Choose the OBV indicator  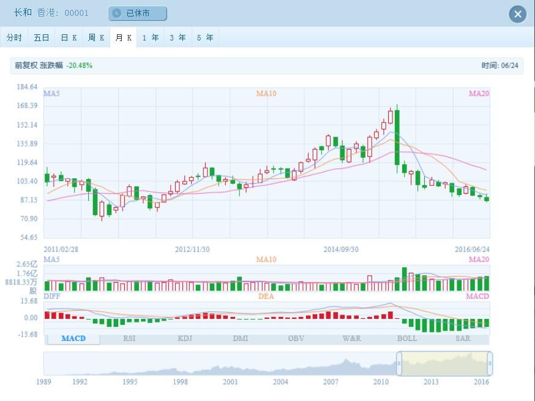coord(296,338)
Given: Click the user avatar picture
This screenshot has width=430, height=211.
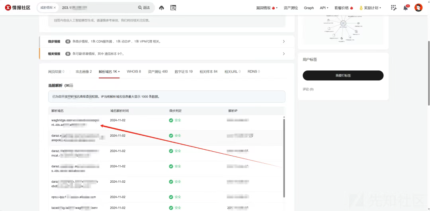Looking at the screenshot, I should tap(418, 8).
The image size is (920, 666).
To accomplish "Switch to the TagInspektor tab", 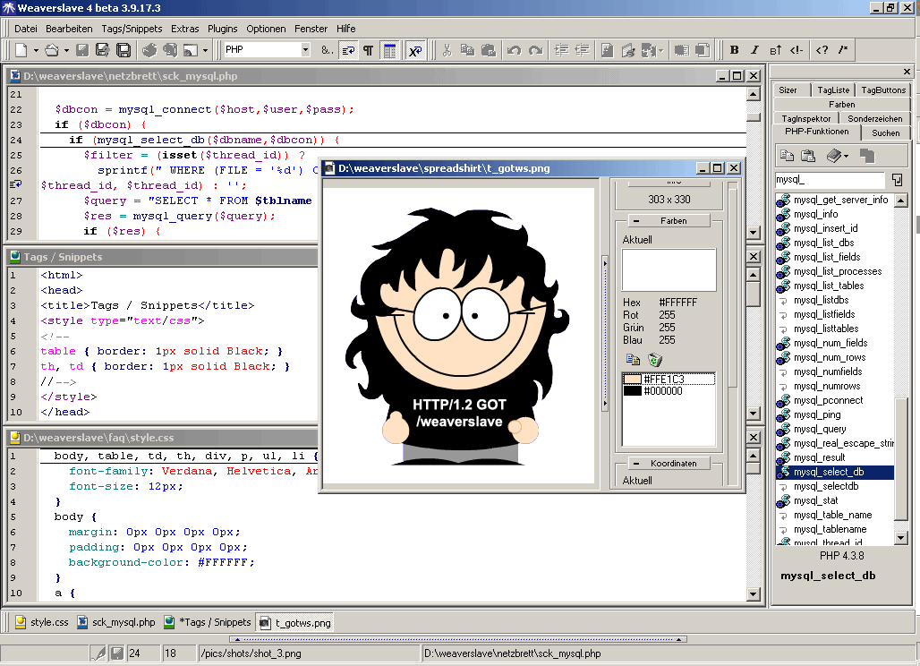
...
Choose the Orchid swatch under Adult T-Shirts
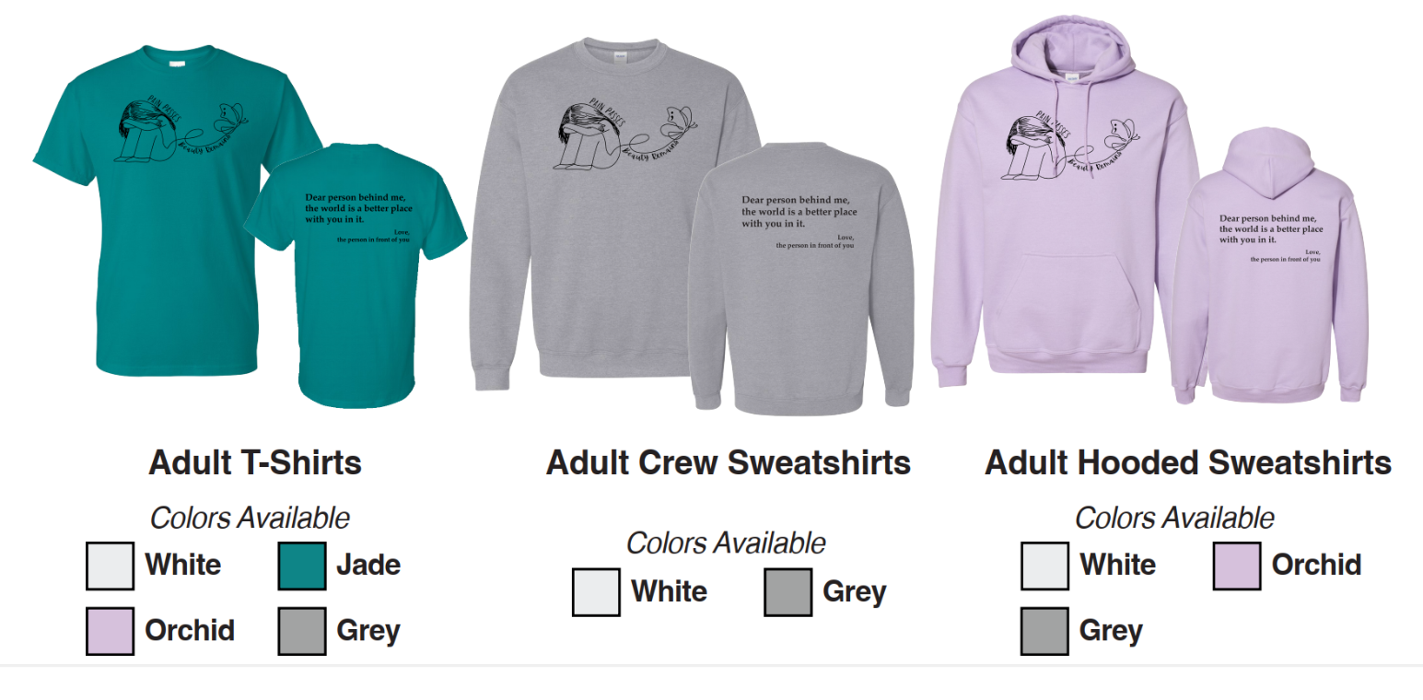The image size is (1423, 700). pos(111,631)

> [Your instructions] In the listing above, find the line containing "This screenshot has width=430, height=211." and the line containing "to the TagInspektor". Print those two lines and every line between them exactly, with no pictures.

> [Written solution]
This screenshot has width=430, height=211.
Looking at the screenshot, I should tap(418, 8).
The image size is (920, 666).
To accomplish "Switch to the TagInspektor tab", 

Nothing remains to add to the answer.